▸ What is needed: Return the lines below verbatim, starting at the line that contains "Image resolution: width=293" and stopping after the final line. Omit the pictures from your answer.

▸ Provided material:
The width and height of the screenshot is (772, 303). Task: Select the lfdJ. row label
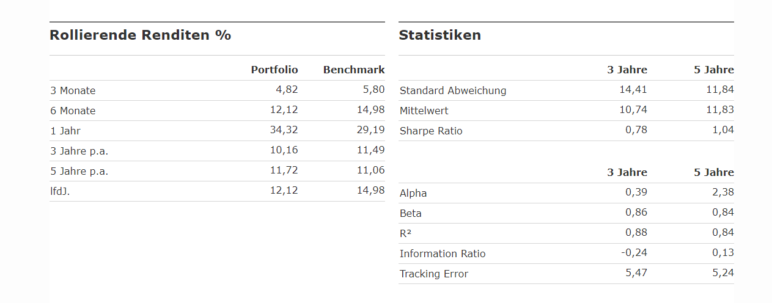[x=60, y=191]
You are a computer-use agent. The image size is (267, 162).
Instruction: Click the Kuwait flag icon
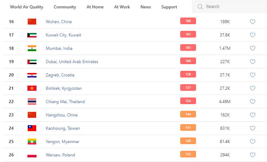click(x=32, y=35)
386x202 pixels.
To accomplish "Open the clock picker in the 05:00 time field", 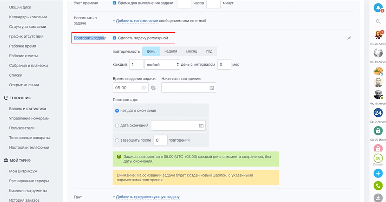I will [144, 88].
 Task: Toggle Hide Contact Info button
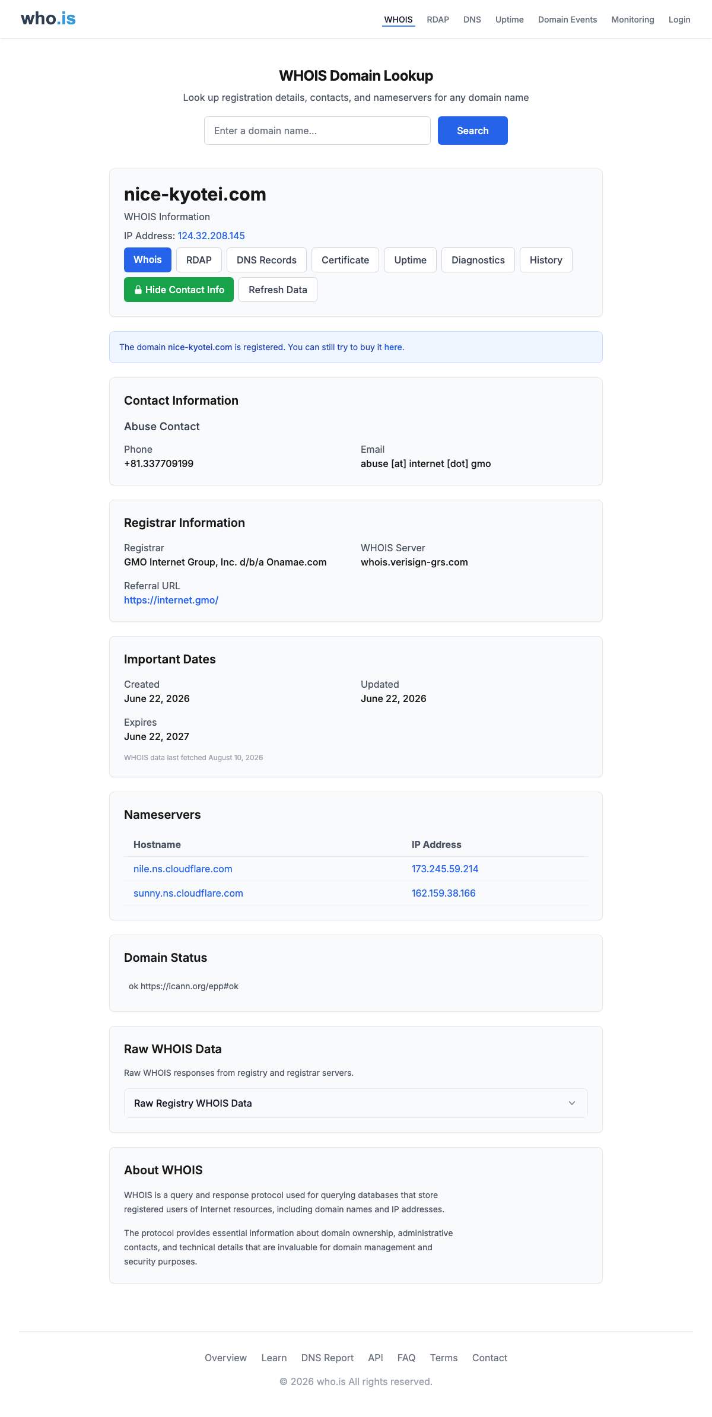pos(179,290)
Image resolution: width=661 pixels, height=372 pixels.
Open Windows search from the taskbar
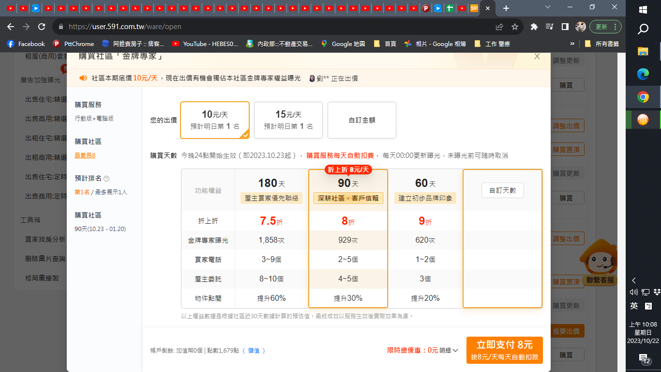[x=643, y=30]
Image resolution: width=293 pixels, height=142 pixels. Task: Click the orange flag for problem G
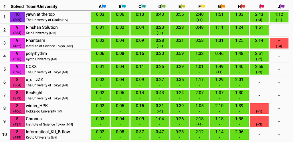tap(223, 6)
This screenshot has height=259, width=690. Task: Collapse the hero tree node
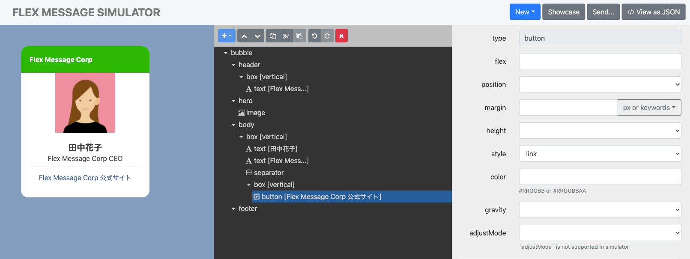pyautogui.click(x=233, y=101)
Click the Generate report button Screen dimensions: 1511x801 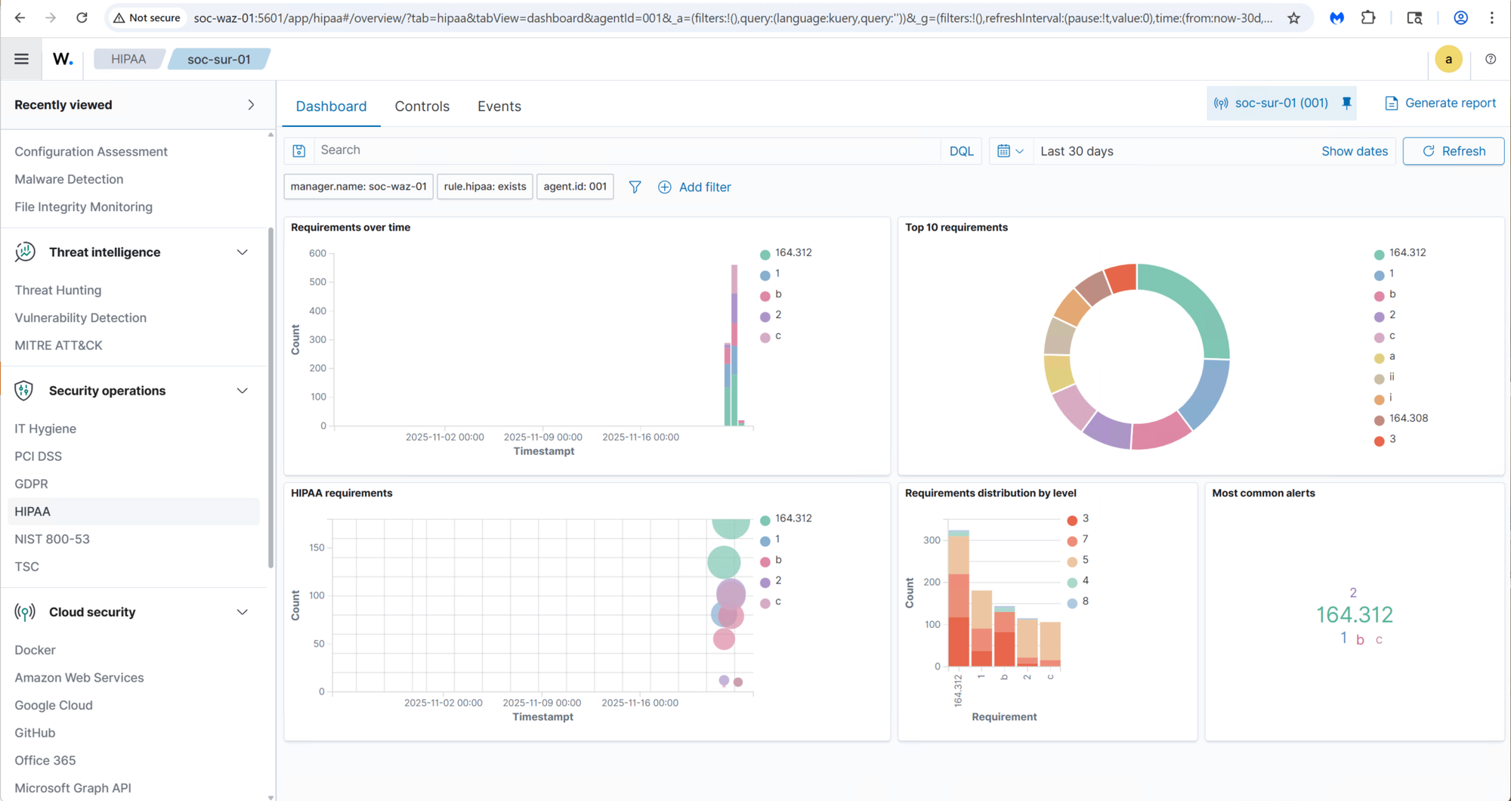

▸ Reply to the task:
Image resolution: width=293 pixels, height=142 pixels. Task: Click the orange flag for problem G
tap(223, 6)
This screenshot has height=259, width=690. Task: Collapse the hero tree node
pyautogui.click(x=233, y=101)
Click the Generate report button Screen dimensions: 1511x801 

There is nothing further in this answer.